Mexican workers shut down border

Published Jun 12, 2007 11:10 PM

On June 6, as many as 20,000 protesters from Tijuana and other parts of the Mexican state of Baja California Norte shut down the busiest border crossing in the world for nearly three hours at the San Ysidro entry into San Diego, Calif. Southbound lanes into Mexico were also closed for two hours.


School teachers and supporters
rally June 6. Sign reads in Spanish,
‘The D-I-68 Pre-school delegation
manifest their total rejection to
the new law of the social security
institute for state workers, ISSSTE.’

The protest was mainly organized by Sindicato Nacional de Trabajadores de la Educación (National Union of Education Workers) or SNTE, a teachers’ union in Mexico, along with other unions, workers and students.

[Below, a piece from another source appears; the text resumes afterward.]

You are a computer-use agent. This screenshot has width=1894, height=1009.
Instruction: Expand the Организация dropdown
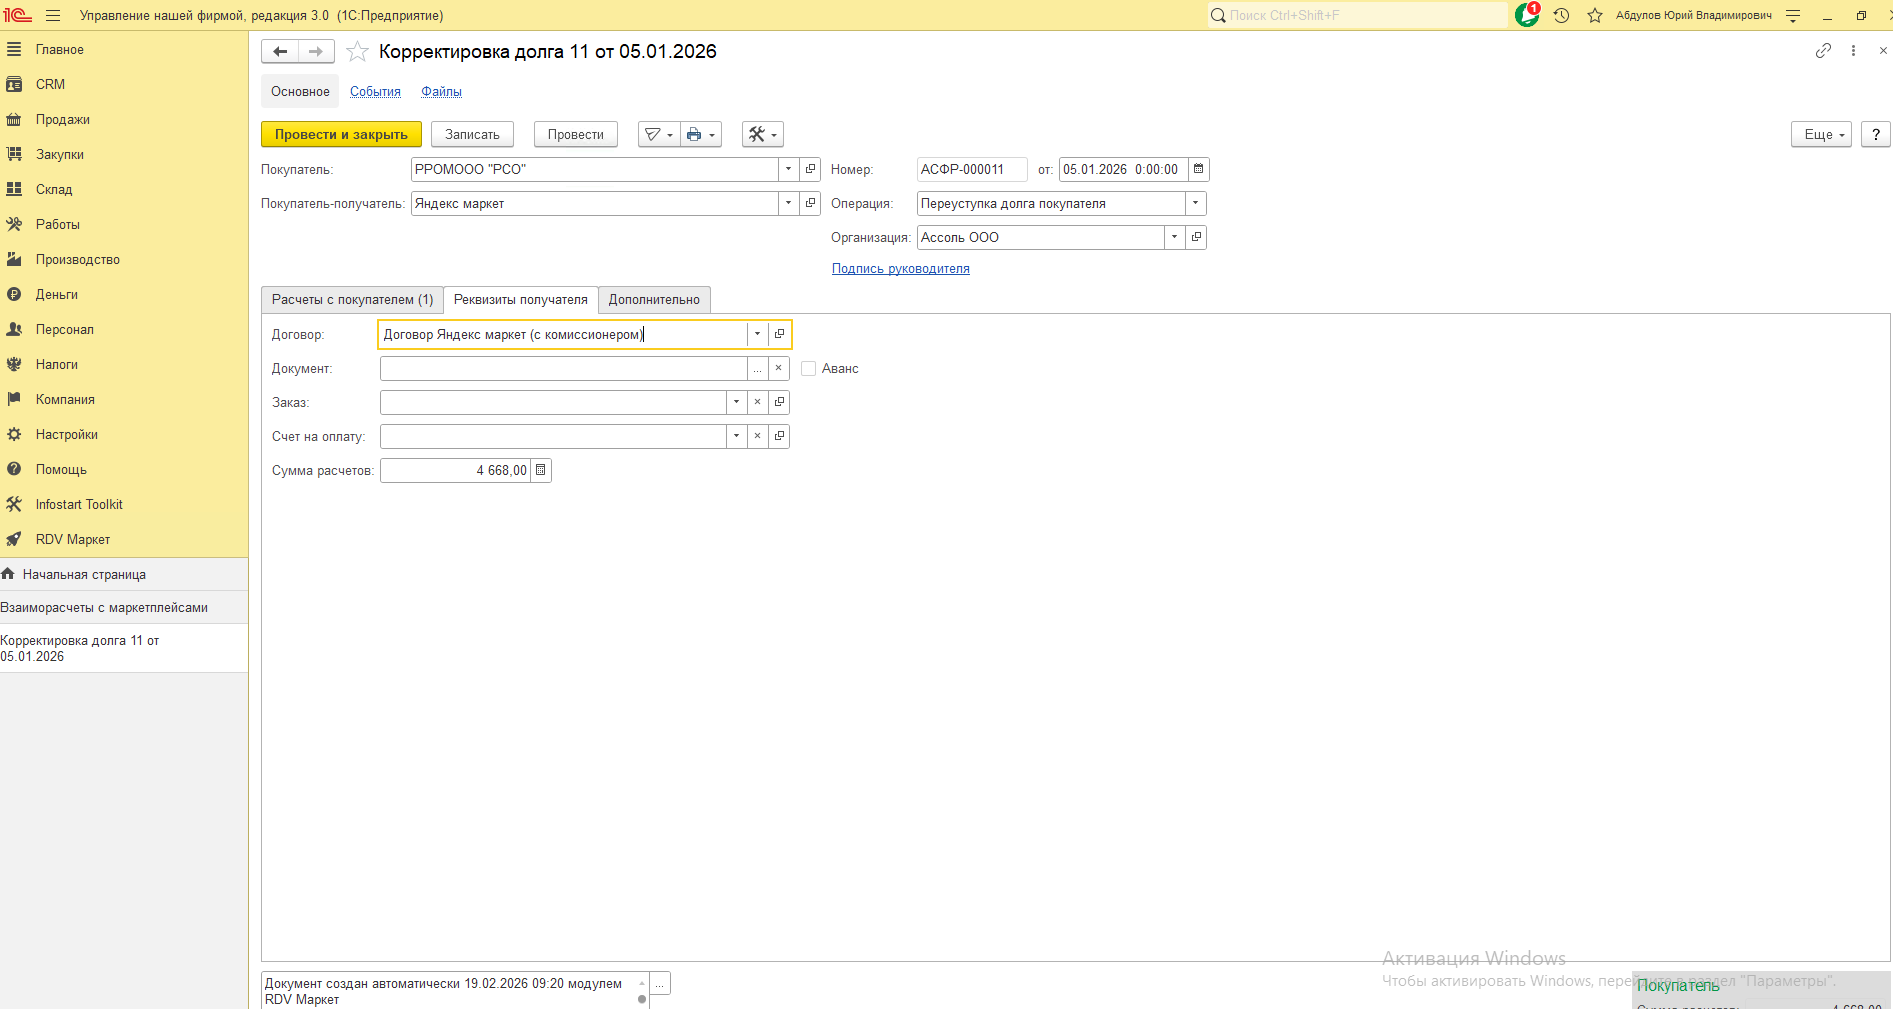tap(1174, 237)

They were protesting a new law passed in March by Mexico’s new conservative president, Felipe Calderón. The law, Ley del ISSSTE, which stands for Instituto de Seguridad y Servicios Sociales de los Trabajadores del Estado, (Social Law of the Institute of Security and Services of the Workers of the State), privatizes the pensions of teachers and other public-sector workers.

The law also extends the age of retirement from 50 to 60. One protester said, “We have to tell the world that the Mexican working class suffers from these new laws.”

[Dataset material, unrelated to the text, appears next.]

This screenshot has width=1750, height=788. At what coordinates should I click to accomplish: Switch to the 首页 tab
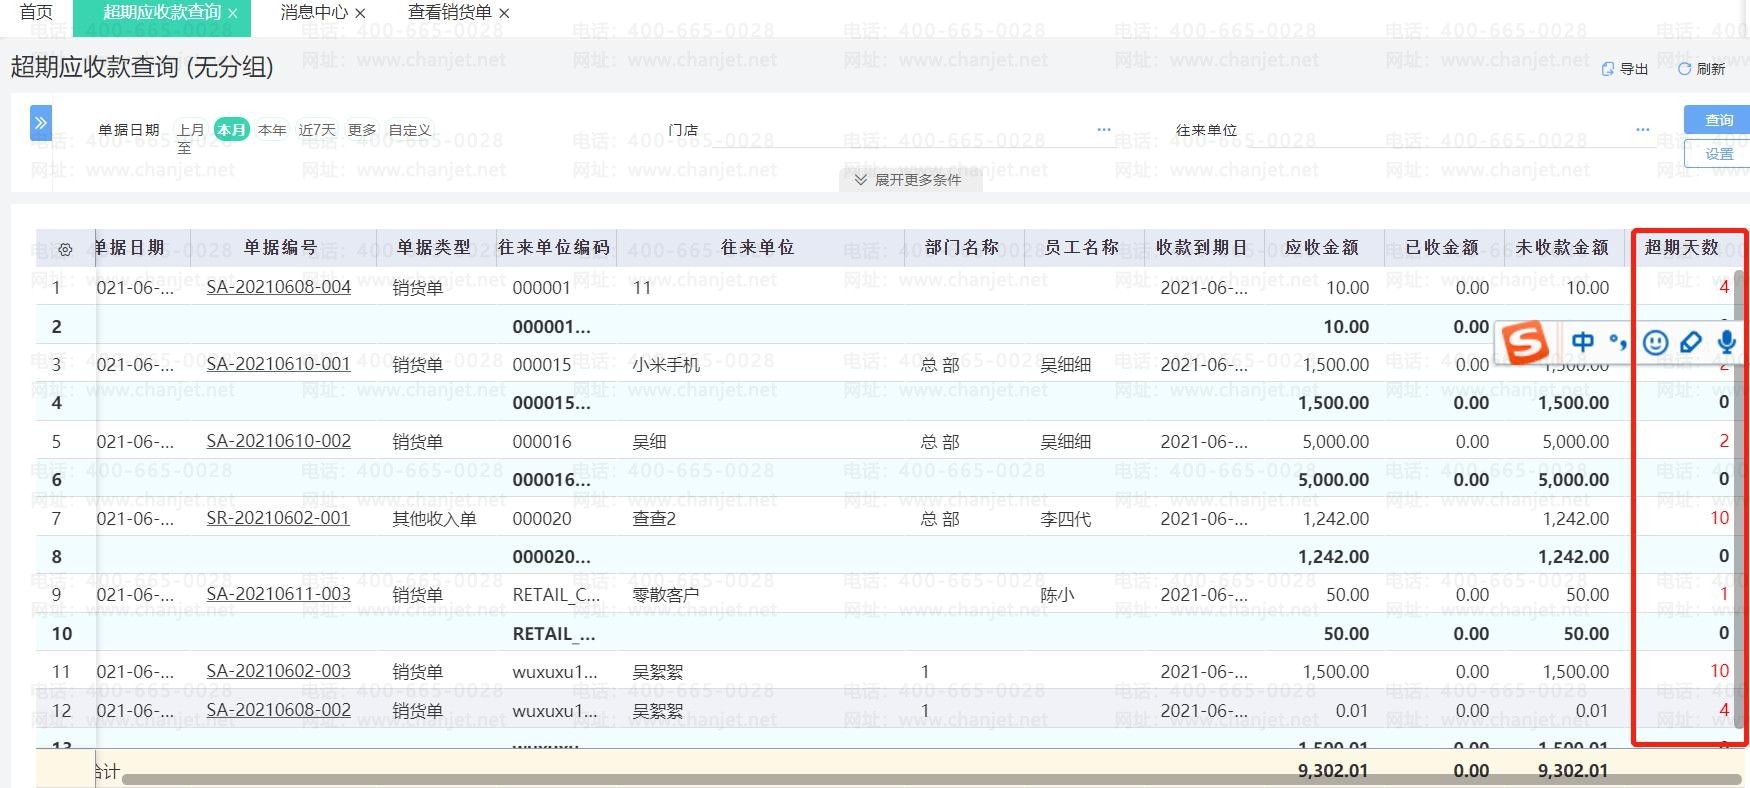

Another protester, Luis García, said, “The new law affects not only teachers, but doctors, nurses, federal police and all workers.” Others criticized the law as “anti-constitutional.”

The SNTE says that adding 10 years to the age of retirement will also adversely affect their pensions and health benefits. The SNTE has been organizing demonstrations against Ley del ISSSTE all across Mexico.

As a result of the successful June 6 protest, commuters into Tijuana were stuck on the Interstate 5 freeway, while Tijuana police rerouted northbound travelers to the Otay border crossing 10 miles east.

Traffic there became extremely congested, causing the San Diego police, Border Patrol, California Highway Patrol and San Diego’s Port Authority to swarm to the border to deal with all the cars and pedestrians. On average 30,000 pedestrians, 35,000 vehicles and 250 buses cross the U.S. border each day at the San Ysidro entry.

The Mexican working class is under constant attack as of late—with the attacks on immigrants in the U.S., the triple border fence, rigged Mexican elections, bigoted and racist diatribes from conservative right-wing U.S. talk-show hosts, and Immigration Customs Enforcement raids that are tearing apart immigrant families. This new law, which is a continuation of the attack on Mexican workers, attempts to undermine the unions and reverse the gains won through organized struggle. It is becoming increasingly important for the world’s working class to stand in solidarity with them because the workers’ struggles know no borders.